MK Delta Lands Group is proposing to build an industrial park in Burns Bog. The company plans to build west of Highway 91. Construction of an overpass leading to the site and a new water pump to drain the area of bog land is included in their plans. As part of their proposal, MK Delta is giving their other land parcels in Burns Bog (Lot A, B, C) to the City of Delta. The drainage, construction, and noise created from this project would be detrimental to Burns Bog's natural ecosystem. MK Delta Lands Group's application is still in the early stages.

== Public access (The Delta Nature Reserve)==

Most of Burns Bog is closed off to the public due to safety and conservation concerns. A small portion of Burns Bog is accessible to the public. This area is referred to as the Delta Nature Reserve and is 148 acre in size.

The Delta Nature Reserve gives a glimpse of the bog's lagg zone, which is the transition zone between a peat bog and the external ecosystems.
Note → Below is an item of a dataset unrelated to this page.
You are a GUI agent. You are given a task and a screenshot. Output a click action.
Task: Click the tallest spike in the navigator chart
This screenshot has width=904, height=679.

The lagg zone is crucial to the bog's survival. Lagg zones in peat bogs are critical for keeping the high water table of the bog. They are the transition zones between low-nutrient peat bogs and the high-nutrient, or in this case human disturbed, areas. Different ecosystems work together to maintain the health of the bog.

The Burns Bog Conservation Society has built more than 2.5 km of boardwalk in the Delta Nature Reserve. They provide a safe and easy access to all members of the community. In February 2017, the City of Delta took over responsibility for the ongoing maintenance of all boardwalks in the Delta Nature Reserve. Metro Vancouver now manages the Delta Nature Reserve.